● **TRECHO**
↓↓↓
Liniers acaba de lançar seu primeiro livro infantil, “Os sábados são como um grande balão vermelho”. Quem conhece o quadrinista argentino Ricardo Liniers Siri, fenômeno mundial com as tirinhas “Macanudo”, pode pensar que se trata de algum equívoco jornalístico. Como assim, “primeiro”? E todos os outros?
O trabalho de Liniers é todo marcado por uma forte aproximação com a infância. Seus filosóficos personagens – a menina Enriqueta, o gato Fellini, monstrengo/amigo imaginário Olga e os Pinguins simbolizam elementos fundamentais do que é ser criança: a imaginação, a fantasia, a curiosidade, a fabulação, o nonsense. Feito um menino que não está interessado em crescer, o artista se apropria tanto da linguagem das crianças que todas as suas criações parecem ter sido feito para elas.
No mês da criança, conversamos com diversos artistas para conhecer de perto sobre sua visão sobre infância, a criança, o brincar. Depois de Tom Zé e da dupla Palavra Cantada, agora é a vez de Liniers compartilhar o seu olhar sobre o que é ser criança e habitar essa infância que nunca acaba.
Seu livro “Os sábados são como um grande balão vermelho” acaba de ser lançado no Brasil, pela editora V&R, com tradução do escritor e editor Fabrício Valério – autor de “A menina que parou o trânsito com sua bicicleta”. Sua edição original foi indicada ao prestigiado Eisner Awards, na categoria melhor publicação para primeiros leitores.
Uma infância contada em tiras
Com quase uma década de vida, a série Macanudo é publicada diariamente desde 2011. Por aqui, ela circulou entre 2009 e 2011, na Folha de São Paulo, onde saía todos os dias, conquistando crianças de todos os tamanhos, com suas poéticas cheias de humor e lirismo sobre as simplicidades e descobertas do cotidiano. Com mais de 20 livros publicados, a obra de Liniers já chegou a países como Canadá, Espanha, Esstados Unidos, França, Itália, México e República Tcheca. Pai de três meninas – Matilda, Celementina e Ema, ele vive hoje em Vermont, nos Estados Unidos, onde é artista-residente no Center For Cartoon Studies.
“A tirinha Macanudo nunca foi feita pensando no público infantil. Ou mesmo em um público. Eu desenho para mim, observando aquelas coisas que me parecem interessantes, absurdas, divertidas, graciosas, complexas”, conta.
Leitor de clássicos infantis como Roald Dahl (autor de “Matilda”, que deu nome a uma de suas filhas), Maurice Sendak, ele defensor ferrenho de que são se deve subestimar as crianças. Quando questionado se existe afinal uma separação entre o mundo adulto e o mundo infantil, em relação à sua obra, ele explica que desenha para fazer as pessoas sentirem.
↑↑↑
● **MATERIAL**
↓↓↓
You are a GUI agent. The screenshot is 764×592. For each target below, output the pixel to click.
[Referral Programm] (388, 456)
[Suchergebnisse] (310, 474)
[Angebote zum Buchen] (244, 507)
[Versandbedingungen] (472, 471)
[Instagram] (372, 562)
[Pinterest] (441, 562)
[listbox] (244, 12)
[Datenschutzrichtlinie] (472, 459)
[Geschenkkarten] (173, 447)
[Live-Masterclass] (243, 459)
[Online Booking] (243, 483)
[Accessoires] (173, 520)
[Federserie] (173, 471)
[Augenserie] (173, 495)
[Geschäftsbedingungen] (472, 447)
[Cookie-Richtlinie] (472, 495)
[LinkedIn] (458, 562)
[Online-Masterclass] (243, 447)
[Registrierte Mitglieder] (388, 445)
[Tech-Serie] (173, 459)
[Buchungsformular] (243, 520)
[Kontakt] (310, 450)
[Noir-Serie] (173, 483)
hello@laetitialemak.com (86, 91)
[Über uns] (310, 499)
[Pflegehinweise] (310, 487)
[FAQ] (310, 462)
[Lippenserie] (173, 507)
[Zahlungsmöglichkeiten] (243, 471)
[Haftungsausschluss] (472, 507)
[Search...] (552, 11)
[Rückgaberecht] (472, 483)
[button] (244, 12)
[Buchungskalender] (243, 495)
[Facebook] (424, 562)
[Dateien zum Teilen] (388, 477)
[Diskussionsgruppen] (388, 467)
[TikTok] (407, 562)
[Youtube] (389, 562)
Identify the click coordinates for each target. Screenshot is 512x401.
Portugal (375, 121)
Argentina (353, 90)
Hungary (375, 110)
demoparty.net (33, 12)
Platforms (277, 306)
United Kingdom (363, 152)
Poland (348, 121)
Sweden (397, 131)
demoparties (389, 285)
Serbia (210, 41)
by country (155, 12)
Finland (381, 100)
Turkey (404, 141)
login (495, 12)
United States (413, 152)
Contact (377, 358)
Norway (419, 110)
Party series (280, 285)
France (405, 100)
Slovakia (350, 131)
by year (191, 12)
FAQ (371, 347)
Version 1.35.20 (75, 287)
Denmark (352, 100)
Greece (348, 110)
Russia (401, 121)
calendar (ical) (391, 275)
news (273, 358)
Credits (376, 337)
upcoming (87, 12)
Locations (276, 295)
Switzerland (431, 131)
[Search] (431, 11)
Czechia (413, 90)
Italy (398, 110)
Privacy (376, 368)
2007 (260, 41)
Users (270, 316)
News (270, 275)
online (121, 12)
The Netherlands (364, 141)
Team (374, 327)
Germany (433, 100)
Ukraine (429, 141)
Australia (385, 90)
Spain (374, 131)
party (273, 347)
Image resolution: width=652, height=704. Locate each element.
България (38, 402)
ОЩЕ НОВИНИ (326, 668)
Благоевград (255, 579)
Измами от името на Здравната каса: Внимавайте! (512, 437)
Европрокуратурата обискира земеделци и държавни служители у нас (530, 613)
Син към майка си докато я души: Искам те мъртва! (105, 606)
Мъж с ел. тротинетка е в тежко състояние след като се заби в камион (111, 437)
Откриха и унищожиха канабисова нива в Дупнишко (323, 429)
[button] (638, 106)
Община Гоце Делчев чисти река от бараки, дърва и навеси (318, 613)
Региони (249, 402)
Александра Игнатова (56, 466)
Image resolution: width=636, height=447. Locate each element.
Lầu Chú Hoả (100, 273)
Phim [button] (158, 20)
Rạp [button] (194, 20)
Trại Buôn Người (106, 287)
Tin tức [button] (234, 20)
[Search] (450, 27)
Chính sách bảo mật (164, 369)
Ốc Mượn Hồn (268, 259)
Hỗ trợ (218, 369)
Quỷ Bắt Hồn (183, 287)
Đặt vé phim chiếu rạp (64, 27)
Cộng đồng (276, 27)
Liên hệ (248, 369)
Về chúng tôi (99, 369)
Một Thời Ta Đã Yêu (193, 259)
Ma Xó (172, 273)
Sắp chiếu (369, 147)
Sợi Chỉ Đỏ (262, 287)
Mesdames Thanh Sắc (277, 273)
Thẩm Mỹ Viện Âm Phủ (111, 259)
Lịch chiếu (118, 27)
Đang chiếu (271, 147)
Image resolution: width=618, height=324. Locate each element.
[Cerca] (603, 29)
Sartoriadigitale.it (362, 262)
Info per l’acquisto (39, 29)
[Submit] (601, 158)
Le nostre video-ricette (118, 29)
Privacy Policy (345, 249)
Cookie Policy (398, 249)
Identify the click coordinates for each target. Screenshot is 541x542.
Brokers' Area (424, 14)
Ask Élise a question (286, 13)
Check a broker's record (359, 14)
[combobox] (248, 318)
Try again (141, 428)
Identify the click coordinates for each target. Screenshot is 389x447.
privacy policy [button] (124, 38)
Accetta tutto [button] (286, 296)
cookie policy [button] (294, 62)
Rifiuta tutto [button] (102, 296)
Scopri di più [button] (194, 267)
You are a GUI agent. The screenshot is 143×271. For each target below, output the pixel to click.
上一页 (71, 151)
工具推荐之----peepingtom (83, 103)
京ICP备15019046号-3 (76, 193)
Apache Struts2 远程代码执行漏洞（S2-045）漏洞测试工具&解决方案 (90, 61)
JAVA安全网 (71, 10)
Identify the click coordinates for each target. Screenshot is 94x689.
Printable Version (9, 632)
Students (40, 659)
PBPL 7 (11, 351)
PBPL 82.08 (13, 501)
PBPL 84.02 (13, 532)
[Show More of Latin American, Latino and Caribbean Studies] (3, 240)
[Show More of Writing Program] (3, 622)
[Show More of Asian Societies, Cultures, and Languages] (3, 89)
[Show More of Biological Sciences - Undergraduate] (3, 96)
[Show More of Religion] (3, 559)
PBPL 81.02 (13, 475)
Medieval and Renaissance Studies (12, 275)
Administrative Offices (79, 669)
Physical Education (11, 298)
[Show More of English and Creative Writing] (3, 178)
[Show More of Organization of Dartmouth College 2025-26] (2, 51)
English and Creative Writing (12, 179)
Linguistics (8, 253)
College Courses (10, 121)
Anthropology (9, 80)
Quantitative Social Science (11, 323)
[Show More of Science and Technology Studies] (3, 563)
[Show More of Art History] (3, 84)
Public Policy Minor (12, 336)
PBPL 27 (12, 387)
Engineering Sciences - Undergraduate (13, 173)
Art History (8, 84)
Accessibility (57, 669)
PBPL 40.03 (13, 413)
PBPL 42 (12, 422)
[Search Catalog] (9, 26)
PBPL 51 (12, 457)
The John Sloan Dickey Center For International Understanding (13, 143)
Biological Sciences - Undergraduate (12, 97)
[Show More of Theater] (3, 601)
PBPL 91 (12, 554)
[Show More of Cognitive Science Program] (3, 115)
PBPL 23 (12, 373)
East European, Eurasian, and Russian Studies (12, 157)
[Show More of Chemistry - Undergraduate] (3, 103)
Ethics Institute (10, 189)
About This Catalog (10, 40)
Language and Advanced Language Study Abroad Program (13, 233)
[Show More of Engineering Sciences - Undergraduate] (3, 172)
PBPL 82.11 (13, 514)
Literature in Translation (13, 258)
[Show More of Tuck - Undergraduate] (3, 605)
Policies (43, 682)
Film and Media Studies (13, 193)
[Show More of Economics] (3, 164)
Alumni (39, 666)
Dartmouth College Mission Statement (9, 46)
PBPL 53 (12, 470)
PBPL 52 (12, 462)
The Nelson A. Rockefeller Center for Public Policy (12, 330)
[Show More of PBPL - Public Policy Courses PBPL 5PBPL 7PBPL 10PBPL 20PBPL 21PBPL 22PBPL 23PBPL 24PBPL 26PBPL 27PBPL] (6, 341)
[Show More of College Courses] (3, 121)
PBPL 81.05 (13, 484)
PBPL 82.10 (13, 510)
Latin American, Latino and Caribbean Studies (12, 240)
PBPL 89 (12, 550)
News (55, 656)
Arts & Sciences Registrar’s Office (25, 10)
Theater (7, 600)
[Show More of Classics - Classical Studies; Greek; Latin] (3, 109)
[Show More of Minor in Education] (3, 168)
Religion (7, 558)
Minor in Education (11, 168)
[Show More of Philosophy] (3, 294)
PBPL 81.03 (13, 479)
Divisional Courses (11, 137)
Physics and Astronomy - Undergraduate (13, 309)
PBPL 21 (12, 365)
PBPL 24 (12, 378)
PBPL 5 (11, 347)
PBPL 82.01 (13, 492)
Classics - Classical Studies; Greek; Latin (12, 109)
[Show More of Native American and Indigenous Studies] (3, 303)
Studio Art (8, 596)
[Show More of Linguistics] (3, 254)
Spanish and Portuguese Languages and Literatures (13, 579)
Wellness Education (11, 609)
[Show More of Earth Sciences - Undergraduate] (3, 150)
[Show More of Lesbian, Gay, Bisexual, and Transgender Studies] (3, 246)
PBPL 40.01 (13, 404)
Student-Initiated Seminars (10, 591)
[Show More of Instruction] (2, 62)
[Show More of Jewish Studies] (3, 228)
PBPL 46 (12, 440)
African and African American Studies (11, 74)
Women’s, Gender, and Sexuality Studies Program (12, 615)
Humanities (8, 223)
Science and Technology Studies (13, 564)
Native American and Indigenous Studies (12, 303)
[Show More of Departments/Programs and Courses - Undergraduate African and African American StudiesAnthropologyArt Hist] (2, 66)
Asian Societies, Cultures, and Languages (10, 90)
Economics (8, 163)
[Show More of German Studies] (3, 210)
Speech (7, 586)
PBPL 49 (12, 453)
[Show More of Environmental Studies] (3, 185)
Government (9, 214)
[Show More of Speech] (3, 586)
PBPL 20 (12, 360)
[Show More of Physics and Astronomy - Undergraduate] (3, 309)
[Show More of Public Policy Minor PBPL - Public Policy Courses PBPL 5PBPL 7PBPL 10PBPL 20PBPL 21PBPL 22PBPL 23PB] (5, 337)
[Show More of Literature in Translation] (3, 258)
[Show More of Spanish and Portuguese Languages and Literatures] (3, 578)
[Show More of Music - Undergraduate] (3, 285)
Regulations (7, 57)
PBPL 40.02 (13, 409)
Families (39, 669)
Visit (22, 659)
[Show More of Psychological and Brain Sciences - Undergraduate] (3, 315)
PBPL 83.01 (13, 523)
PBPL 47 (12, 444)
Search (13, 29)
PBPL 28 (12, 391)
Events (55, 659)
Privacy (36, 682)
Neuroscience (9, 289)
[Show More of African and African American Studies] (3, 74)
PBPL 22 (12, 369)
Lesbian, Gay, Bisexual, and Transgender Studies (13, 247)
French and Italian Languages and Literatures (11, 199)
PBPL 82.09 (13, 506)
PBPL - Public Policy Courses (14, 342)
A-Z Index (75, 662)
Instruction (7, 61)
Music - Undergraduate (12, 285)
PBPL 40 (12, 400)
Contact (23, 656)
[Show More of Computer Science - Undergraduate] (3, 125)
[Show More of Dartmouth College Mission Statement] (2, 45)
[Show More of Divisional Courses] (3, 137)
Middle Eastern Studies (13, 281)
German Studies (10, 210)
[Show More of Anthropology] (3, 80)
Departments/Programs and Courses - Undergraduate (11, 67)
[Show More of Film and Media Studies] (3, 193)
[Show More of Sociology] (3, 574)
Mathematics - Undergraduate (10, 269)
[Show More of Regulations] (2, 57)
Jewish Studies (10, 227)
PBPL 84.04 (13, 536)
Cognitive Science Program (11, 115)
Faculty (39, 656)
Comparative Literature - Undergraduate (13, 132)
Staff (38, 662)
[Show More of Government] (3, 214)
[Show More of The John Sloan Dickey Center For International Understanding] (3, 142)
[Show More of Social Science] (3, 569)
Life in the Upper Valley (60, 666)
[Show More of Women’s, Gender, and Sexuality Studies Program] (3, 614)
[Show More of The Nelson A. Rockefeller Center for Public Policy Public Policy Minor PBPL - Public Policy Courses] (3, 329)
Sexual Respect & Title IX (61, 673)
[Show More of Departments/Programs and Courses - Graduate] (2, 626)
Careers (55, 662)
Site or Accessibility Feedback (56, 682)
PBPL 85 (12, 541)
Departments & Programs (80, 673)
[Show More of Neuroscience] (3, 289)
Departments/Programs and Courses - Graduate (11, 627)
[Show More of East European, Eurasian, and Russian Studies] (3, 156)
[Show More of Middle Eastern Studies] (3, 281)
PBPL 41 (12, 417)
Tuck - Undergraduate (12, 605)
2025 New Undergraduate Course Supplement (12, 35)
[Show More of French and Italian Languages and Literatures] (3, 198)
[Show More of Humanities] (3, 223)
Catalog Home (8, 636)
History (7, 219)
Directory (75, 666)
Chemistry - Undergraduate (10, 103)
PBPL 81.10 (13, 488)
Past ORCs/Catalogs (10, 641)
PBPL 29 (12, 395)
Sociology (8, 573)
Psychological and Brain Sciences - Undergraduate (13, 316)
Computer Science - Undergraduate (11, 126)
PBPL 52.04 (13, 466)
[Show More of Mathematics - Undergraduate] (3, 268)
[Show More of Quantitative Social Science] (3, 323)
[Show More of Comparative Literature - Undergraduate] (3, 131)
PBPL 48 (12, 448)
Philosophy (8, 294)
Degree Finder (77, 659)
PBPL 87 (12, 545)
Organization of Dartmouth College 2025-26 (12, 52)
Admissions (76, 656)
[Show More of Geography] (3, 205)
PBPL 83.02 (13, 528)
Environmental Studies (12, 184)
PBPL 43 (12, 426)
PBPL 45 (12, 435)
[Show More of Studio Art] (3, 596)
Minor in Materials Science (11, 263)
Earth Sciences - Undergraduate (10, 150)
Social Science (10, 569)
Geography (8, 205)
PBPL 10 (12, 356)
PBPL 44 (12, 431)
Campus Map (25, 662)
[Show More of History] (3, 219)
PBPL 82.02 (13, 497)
↑↑↑
● **O QUE FAZER**
Escreva a continuação da matéria sobre o quadrinista Liniers, começando logo depois da última frase que aparece.

● **RESULTADO FINAL**
“Os livros que faço para crianças têm uma tangente diferente. Eu quero que a criança sinta algo, e que sinta com intensidade suficiente para poder pensar: “Gostei de ler esse livro, quero ler outro”.
A criança e a reinvenção do mundo
Em “Os sábados são como um grande balão vermelho”, Liniers conta um dia comum na vida de qualquer criança a quem foi dado o direito e a possibilidade de ser criança. Ou seja, um dia feito de invenções e descobertas.
A história foi inspirada em suas filhas, que, num sábado chuvoso, transformaram um contratempo em matéria-prima para brincar. Tudo começa quando Clemi, a mais velha, acorda a pequena Matilda cheia de empolgação, planejando um piquenique, colher flores e correr ao ar livre. “Acorda, Clemi, hoje é sábado o dia inteiro”. Para a sua surpresa, chove muito lá fora. “Não se preocupe”, ela diz, “A chuva é divertida”. E lá se vão as duas, descobrir juntas com quantas imaginações se faz uma dia inesquecível.
“Em um dia chuvoso de verão, vi minhas filhas saírem para brincar embaixo da água. E senti que não só havia uma semente para uma história, mas também queria guardar esse dia de alguma forma. Então, feito um feiticeiro estranho, eu a coloquei em um livro, e agora tenho esse dia para sempre. Na história, o tópico mais interessante para mim é a relação entre as irmãs. Eu acho que é muito universal e rico para jogar nas páginas de um livro”, conta o desenhista.
Repleto de simbologias sobre a cultura de infância, o livro faz uma defesa pelo brincar livre, e fala sobre a capacidade das crianças de ressignificar o real para um mundo de fantasia e invenção. Afinal, se o que a gente espera da vida é um dia ensolarado, mas as nuvens cinzentas e carregadas aparecem no lugar, é preciso saber lidar com elas. Como as meninas do livro, talvez seja hora de vestir as botas mais confortáveis, brincar enquanto a tempestade não passa e esperar pelo arco-íris.
A infância é uma pátria
Mas o que é infância para quem está já se acostumou a desenhá-la em tiras?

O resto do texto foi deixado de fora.